The ability to scale the capabilities of Davis and Session Replay comes at a time when the need to virtualize and distribute compute capabilities around corporate networks – increasingly virtualizing the data center – is starting to gain momentum.

Their availability should, therefore, give users the tools needed to check the accuracy and efficacy of business processes running across these complex distributed environments, as well as playing a major role in identifying exactly where a process is either broken or open to performance improvement or optimization.

Bernd Greifeneder, SVP and CTO, explained that this capability stretched to coverage of IoT devices, giving users the ability to examine, end-to-end, business processes and operations that mix IoT device input, such as production system sensors, with business management applications such as ERP and CRM systems.

“We wanted to launch Session Replay exactly with that kind of scalability in mind, for those high volume end users. Making this ready for such large enterprise workloads is what took us a year till now. It is clearly the end user experience that is the important factor these days, it is no longer just about e-commerce. That is a key trajectory that our customers have. They need to become agile, in order to be quicker with their online services, quicker in order to have better functionality, and deliver a better user experience.”

Greifeneder sees far wider application of Session Replay in its released version than when it first appeared last year. Then it seemed primarily targeted at those tasked with applications bug-hunting, and it will still certainly have an important role to play there.
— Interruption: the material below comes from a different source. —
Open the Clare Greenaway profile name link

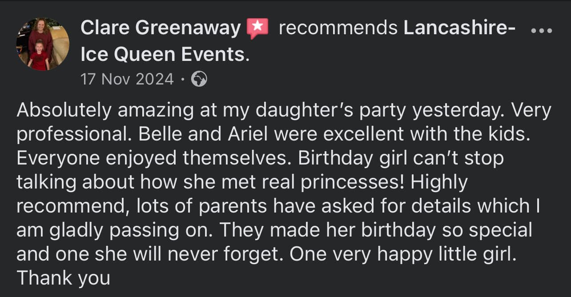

But he also sees it being a big part of the applications development process, with user experience teams, biz dev ops teams, and business analysts joining its user community.

The ability to analyse specific user groups and how they operate will allow businesses to filter and segment them, then identify what changes may be needed to help improve applications usability, which is a key aspect of improving end user experience. And he did observe that while the obvious target is the end user consumer, the concept of user experience extends right across businesses, including their own staff.

“This is what we are calling Behavioural Intelligence, and is a trajectory we are following, built on what Session Replay gives us.”

He indicated that this has not yet been released as complete package, but acknowledged that this will go much further than analysing consumer behaviour and their interactions with web applications. This would then make extensive use of the updated Davis AI system to provide very precise control and management of increasingly autonomous cloud environments – which themselves will become the only practical way of running large, distributed, hybrid cloud-based services. These will have to be autonomous and highly automated, and will require equally autonomous and automated health protection and healing services if they are to survive in operation.

My Take

When I saw that first demo of Session Replay a year ago I could see how it might empower Level One help desk staff to really help customers and, regardless of where a process had screwed up, successfully unscrew it and create a happy customer. That role is still there but the new goal of building a body of behavioural intelligence about customers, staff, and the systems themselves, could give businesses a tool with which to hone their business processes and really polish up their reputation with users. And as cloud environments get bigger and more amorphous, the idea that humans will be able to `hand-manage’ them becomes more laughable. These systems will need to be autonomous in management decision-making and automatic in execution of those decisions. And when things do go wrong, having something that can trace the wrongness, identify it and manage its rectification will be essential. Doing THAT by hand in the cloud will be a killer for any business.